If you missed out on the whole kerfuffle around the Olympic Uniforms let me sum it up quickly. Basically, like pretty every other garment you can buy in stores in the US, designer Ralph Lauren produced the uniforms in China. In an election year play politicians saw a chance to show their patriotism and commitment to home-grown jobs by making elaborate demands that future Olympic uniforms be manufactured in the US.
Personally looking at the image above I am more taken aback at the authoritarian pose in the picture. Rather than serving as a tribute to our Olympians, the pose reminds me of political/military propaganda. And have no clue what to think about the beret! But that is just me … well, actually, not. We discussed the picture at GearFest and I am not alone in those opinions.

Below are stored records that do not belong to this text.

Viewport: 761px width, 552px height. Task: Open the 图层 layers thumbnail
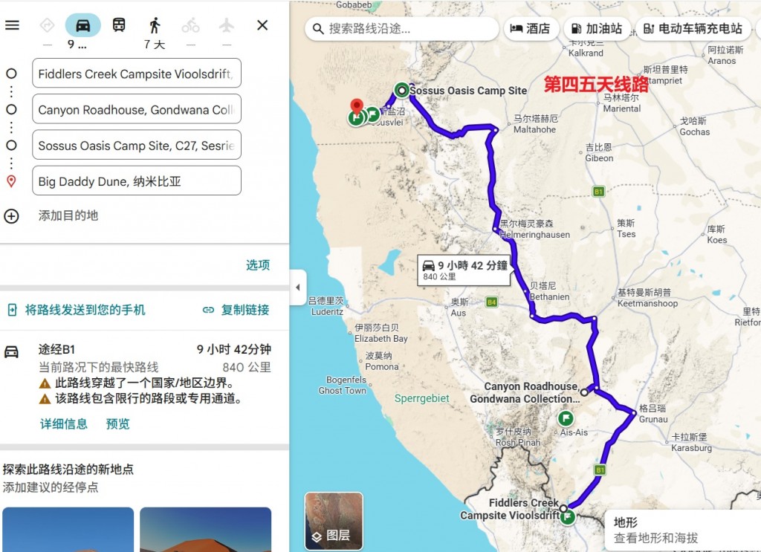tap(334, 521)
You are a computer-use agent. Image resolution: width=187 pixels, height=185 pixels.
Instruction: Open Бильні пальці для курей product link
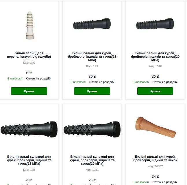pyautogui.click(x=155, y=158)
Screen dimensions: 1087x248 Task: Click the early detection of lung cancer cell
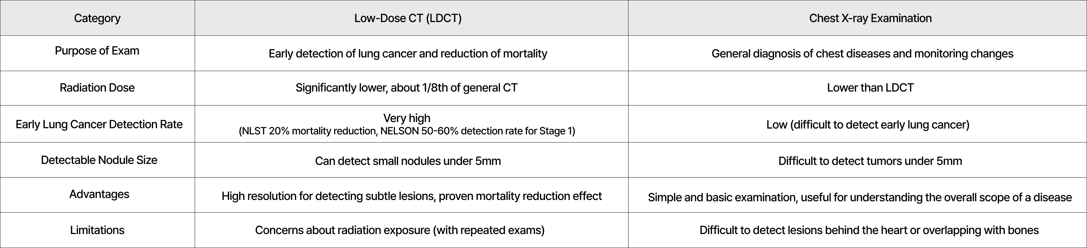(408, 54)
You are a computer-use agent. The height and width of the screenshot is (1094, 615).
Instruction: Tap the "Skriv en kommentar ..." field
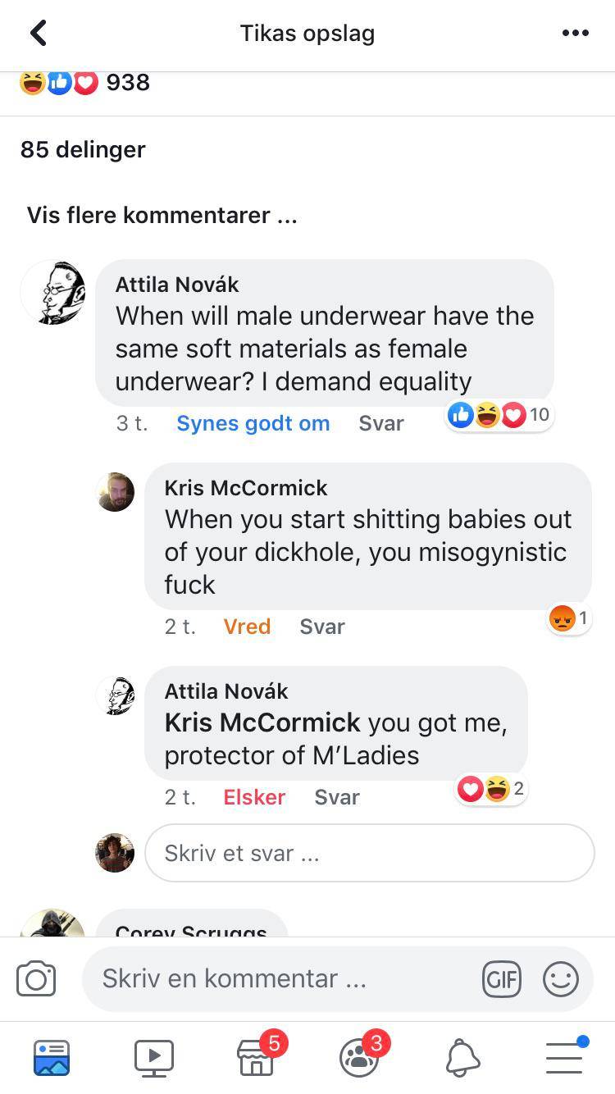(x=279, y=978)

In the bigger picture one has to look at the context of US politicians freaking out about globalization and the realities of how things are done in 2012. In fact one editorial did just that – take a quick read:
The fury over the U.S. Olympic uniforms is just another example of the fierce, and sometimes ridiculous, political fighting going on the Capitol Hill in the year of election, which is dominated by economic growth and job creation.

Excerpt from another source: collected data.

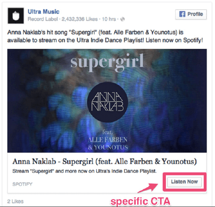Click the Anna Naklab circular logo
Screen dimensions: 215x207
click(x=108, y=102)
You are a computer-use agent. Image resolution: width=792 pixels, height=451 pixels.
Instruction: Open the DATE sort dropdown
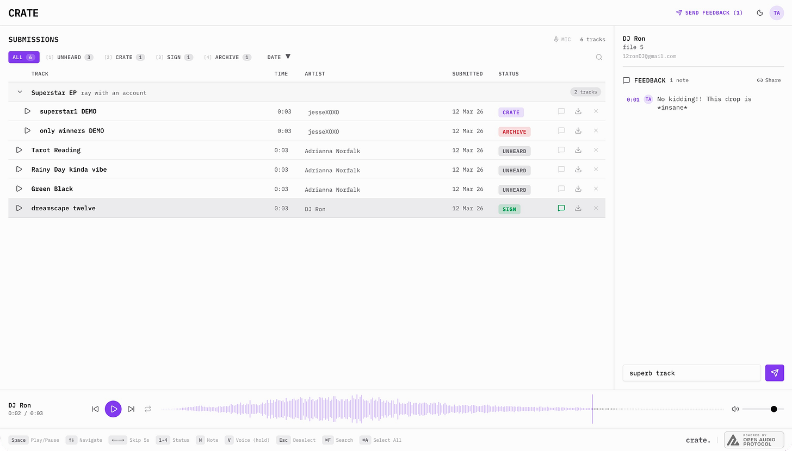279,57
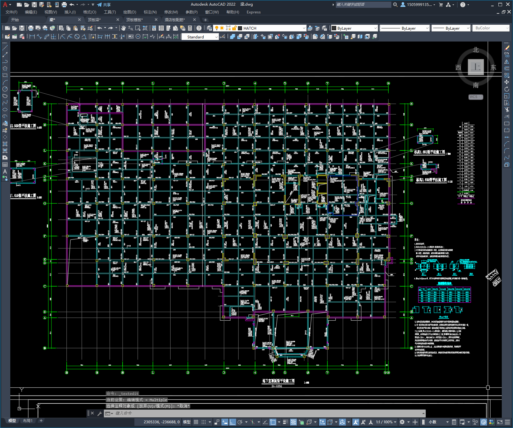Toggle lineweight display in status bar
This screenshot has height=428, width=513.
click(x=285, y=422)
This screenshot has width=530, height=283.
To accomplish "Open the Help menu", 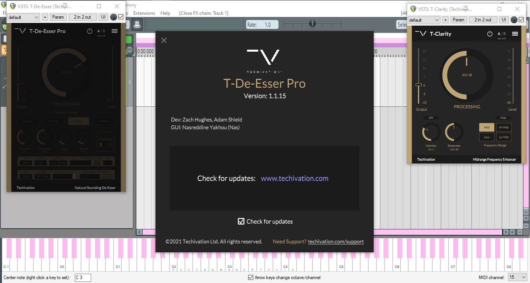I will 165,13.
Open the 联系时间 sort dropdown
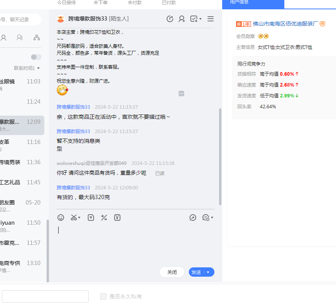Viewport: 336px width, 305px height. 27,68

By criticizing Ralph Lauren for outsourcing jobs, the politicians attempted to reap political gains by portraying themselves as a champion of insourcing U.S. jobs so as to attract greater support among U.S. voters …
The Olympic Spirit, which has nothing to do with politics, chants mutual understanding and fair play, so tagging the uniforms with politics by those U.S. politicians exposes narrow nationalism and ignorance, and violates the original Olympic Spirit.

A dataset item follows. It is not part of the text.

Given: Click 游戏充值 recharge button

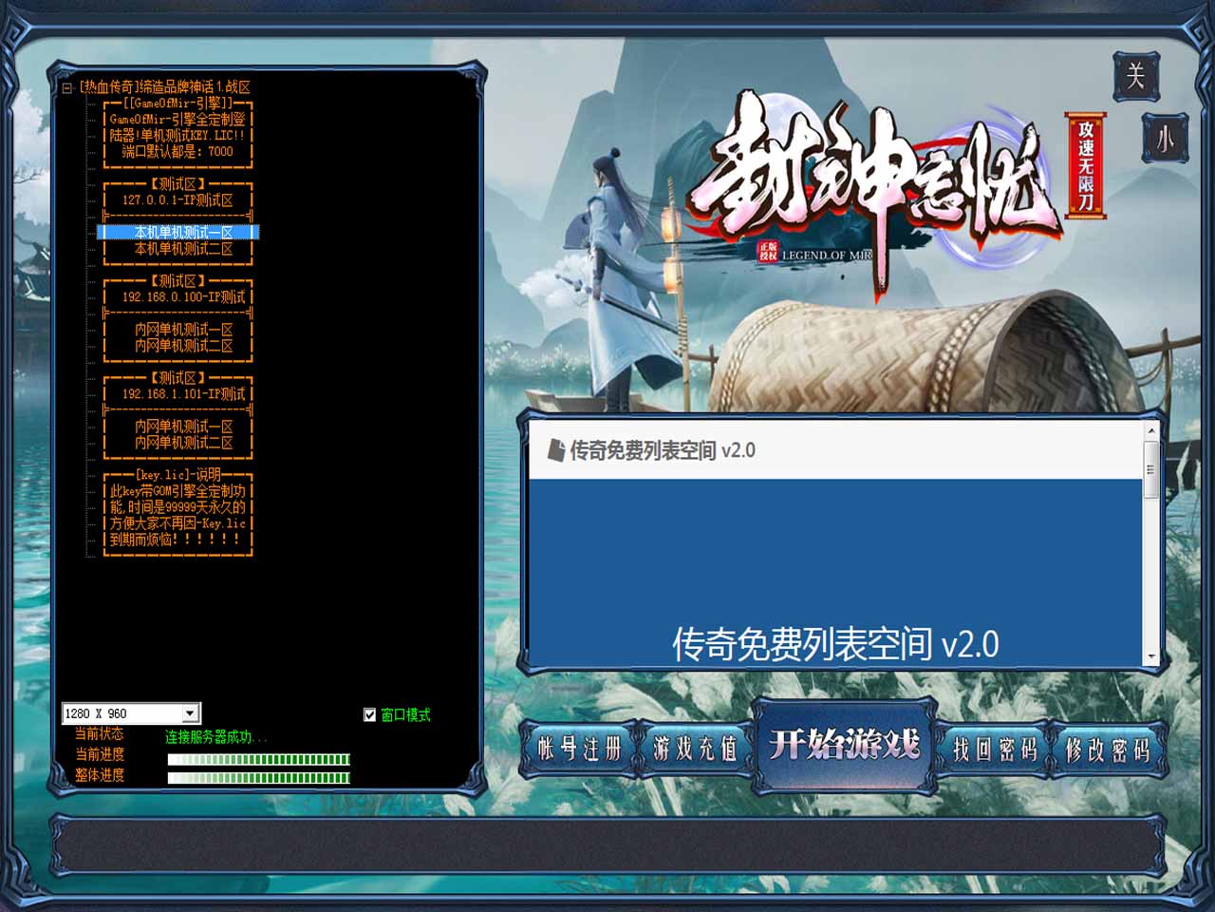Looking at the screenshot, I should (x=695, y=750).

It is a rather insightful insight and is right on point. The election-year impact shouldn’t be dismissed either since the same issue came up in 2008. Most won’t remember it thought since we were busy with too many other national crises- real and manufactured.
Wondering where that editorial came from? China’s state-run news agency Xinhua. It doesn’t read like some hysterical propoganda seeking to strike fear and consternation, but rather like a well-reasoned analysis – something sorely missing from our own politicians and news analysts on this issue.
The reality is that there is a minimal textile industry left in the US. Ralph Lauren makes their clothers in China, as does pretty much every brand. Politicians wearing Ralph Lauren suits and nice ties to formal state affairs where THEY represent the US should be aware that, when they do, they are wearing clothes manufactured in China or some other country that is not the US.
What do you think about ANY of this – the uniforms, the berets, the political response and the Chinese editorial?